La buena práctica de la salud pública requiere lógicamente políticos conscientes de su responsabilidad, pero también profesionales altamente especializados –tras un largo proceso de formación– e íntegros éticamente, capaces de entender y aplicar los conocimientos cada vez más detallados de que disponemos sobre la salud de los individuos y las poblaciones. Aquí está, posiblemente, una de las mayores responsabilidades de los académicos de la salud pública.

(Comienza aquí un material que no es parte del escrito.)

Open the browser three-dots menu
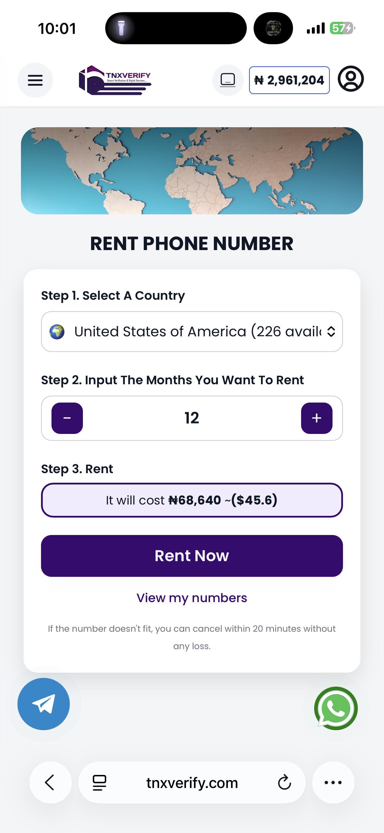The height and width of the screenshot is (833, 384). (333, 782)
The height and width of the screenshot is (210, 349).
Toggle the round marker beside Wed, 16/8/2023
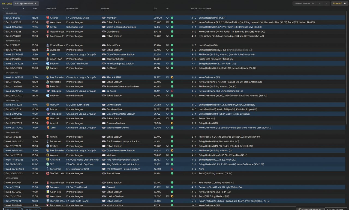[x=4, y=27]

Afortunadamente, en los últimos años, la salud pública ha ido madurando científica e institucionalmente, adoptando modelos complejos no reduccionistas y liderazgos múltiples; ello le da una mayor capacidad para producir conocimiento útil en la defensa de la salud de los ciudadanos, de manera autónoma respecto al poder político. En esta perspectiva de mantener la autonomía de ambas vocaciones, un elemento clave es el establecimiento de una fuerte alianza entre los académicos y los profesionales («funcionario», en términos weberianos) de la salud pública a través de los programas de formación de calidad, sociedades profesionales fuertes y revistas científicas consolidadas.
La reciente iniciativa de Gaceta Sanitaria de abrir una nueva sección sobre «Políticas de salud y salud pública», liderada por Hernández-Aguado y Fernández-Cano6, es una excelente noticia para ir precipitando en nuestro imaginario colectivo los resultados de esta ineludible reflexión sobre la relación entre ciencia y política en salud pública.